_What you need to do_
Extract the lines starting at the one containing "Given: Open Workflow quick access tile" and ending at the one containing "Looking at the screenshot, I should 634,367.", copying them verbatim. Leave out the pictures.
──────── Data shown ────────
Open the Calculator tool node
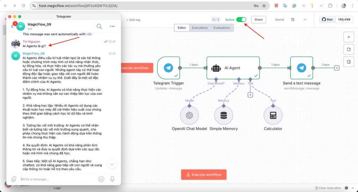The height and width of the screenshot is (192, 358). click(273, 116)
────────
──────── Data shown ────────
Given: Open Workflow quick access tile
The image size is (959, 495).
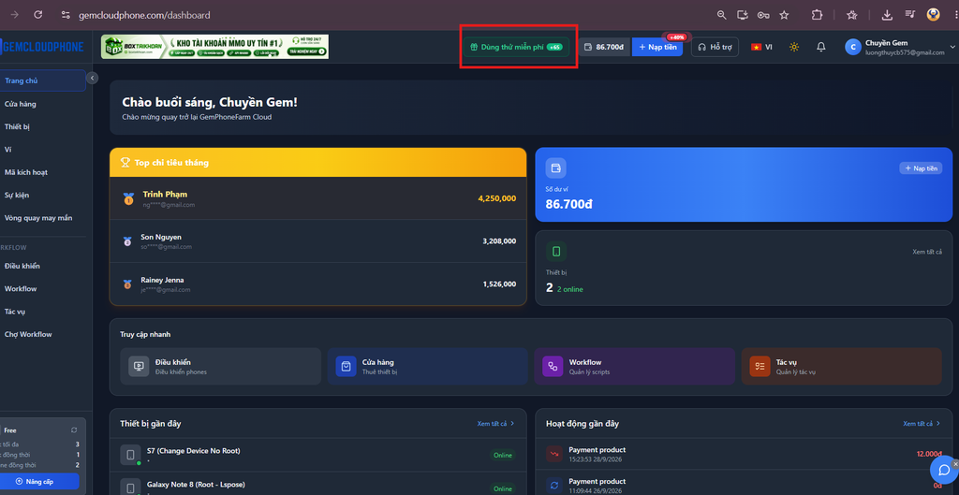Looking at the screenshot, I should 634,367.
────────
──────── Data shown ────────
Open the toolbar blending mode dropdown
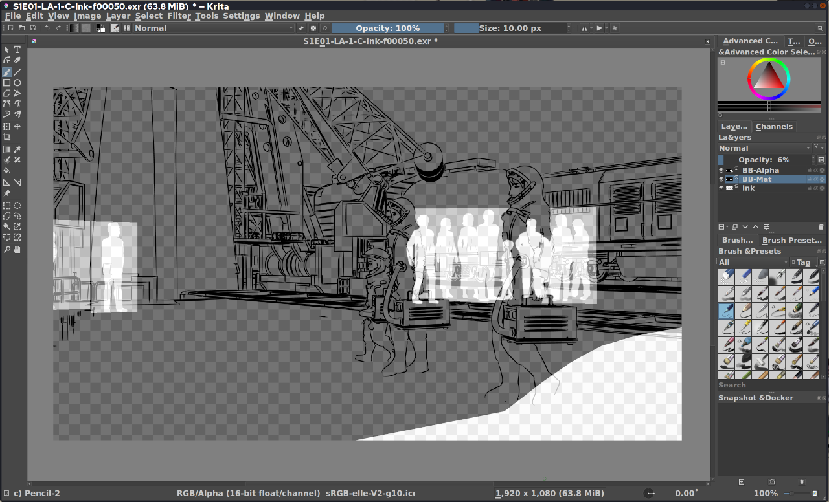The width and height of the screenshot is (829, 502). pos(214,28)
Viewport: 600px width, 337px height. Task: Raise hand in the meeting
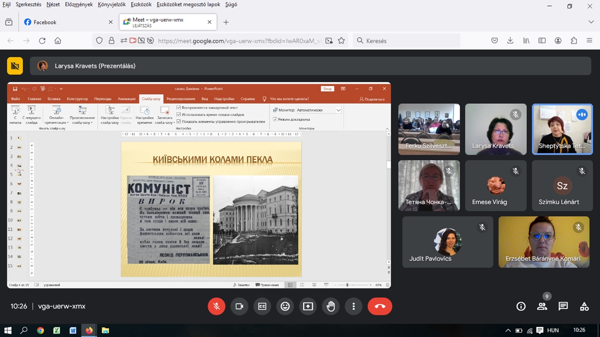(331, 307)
────────
_Complete answer_
Given: Open Workflow quick access tile
The image size is (959, 495).
Looking at the screenshot, I should 634,367.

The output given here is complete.